▶ _Task statement_:
Locate the line that contains "Open 首页 from the sidebar menu" in the entries below, then repeat it and every following line through the line that contains "Given: Click the Select and Mask button", exactly, and no others.

▶ _Supplied records_:
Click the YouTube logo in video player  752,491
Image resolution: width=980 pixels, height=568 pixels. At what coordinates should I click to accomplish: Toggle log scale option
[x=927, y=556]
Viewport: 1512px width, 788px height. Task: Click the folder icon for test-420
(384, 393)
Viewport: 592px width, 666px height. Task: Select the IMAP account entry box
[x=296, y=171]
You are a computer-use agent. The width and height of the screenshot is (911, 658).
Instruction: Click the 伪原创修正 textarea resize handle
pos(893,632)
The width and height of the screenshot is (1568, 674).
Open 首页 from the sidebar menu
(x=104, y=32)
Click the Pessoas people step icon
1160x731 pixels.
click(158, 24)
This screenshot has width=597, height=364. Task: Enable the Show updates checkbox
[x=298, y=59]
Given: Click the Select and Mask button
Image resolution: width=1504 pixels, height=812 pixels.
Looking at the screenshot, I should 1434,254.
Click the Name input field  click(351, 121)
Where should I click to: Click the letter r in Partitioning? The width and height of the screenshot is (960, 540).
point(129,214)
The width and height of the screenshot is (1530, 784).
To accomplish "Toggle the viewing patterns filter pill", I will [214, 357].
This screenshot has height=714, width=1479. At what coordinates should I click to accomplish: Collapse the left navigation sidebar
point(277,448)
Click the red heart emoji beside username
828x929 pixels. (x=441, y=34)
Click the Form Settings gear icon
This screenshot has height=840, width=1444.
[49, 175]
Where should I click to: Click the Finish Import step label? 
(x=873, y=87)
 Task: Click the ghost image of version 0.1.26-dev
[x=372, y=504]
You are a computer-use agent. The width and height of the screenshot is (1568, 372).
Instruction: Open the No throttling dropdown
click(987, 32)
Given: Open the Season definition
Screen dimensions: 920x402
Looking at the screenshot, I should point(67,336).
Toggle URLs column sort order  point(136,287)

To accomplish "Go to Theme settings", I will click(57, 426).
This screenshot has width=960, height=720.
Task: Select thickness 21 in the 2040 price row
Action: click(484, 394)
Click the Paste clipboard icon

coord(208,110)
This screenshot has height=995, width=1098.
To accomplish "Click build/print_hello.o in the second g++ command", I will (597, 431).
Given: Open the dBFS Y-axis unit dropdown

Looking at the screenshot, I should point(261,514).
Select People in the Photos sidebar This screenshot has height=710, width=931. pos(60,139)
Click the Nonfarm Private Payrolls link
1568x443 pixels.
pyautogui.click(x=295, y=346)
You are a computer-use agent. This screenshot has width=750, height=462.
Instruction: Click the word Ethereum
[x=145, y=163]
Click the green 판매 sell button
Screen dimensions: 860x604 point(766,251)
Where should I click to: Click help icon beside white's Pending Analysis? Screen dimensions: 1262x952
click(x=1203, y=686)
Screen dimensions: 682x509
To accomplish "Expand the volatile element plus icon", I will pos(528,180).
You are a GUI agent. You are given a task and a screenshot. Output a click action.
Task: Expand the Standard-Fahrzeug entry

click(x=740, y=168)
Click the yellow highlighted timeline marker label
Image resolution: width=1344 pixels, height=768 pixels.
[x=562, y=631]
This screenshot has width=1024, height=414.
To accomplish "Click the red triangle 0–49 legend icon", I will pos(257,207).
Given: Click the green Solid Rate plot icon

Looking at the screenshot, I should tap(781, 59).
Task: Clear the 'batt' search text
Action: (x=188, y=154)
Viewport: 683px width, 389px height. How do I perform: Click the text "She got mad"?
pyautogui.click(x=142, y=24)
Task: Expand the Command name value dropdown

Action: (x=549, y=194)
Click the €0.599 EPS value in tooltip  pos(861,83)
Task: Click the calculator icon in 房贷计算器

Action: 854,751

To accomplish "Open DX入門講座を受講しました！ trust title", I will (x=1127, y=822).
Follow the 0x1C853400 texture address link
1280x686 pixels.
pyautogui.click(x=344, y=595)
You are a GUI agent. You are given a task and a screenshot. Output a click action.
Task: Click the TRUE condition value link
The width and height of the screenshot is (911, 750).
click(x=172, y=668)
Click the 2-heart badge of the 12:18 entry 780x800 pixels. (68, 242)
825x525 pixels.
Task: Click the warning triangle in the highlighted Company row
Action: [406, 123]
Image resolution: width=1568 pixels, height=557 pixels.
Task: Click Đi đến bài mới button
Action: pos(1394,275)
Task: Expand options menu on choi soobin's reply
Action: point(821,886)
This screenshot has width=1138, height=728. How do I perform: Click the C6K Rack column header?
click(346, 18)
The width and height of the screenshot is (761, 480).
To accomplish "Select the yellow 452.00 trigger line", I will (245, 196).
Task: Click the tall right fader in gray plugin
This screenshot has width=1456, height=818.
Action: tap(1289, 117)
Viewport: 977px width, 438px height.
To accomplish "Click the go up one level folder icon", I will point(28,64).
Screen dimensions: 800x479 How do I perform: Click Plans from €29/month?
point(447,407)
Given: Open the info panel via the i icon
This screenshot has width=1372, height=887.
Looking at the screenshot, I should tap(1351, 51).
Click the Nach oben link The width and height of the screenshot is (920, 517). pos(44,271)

▶ _Response to this task_:
Open 首页 from the sidebar menu
(x=104, y=32)
Click the Pessoas people step icon
1160x731 pixels.
click(158, 24)
This screenshot has width=597, height=364. Task: Enable the Show updates checkbox
[x=298, y=59]
Given: Click the Select and Mask button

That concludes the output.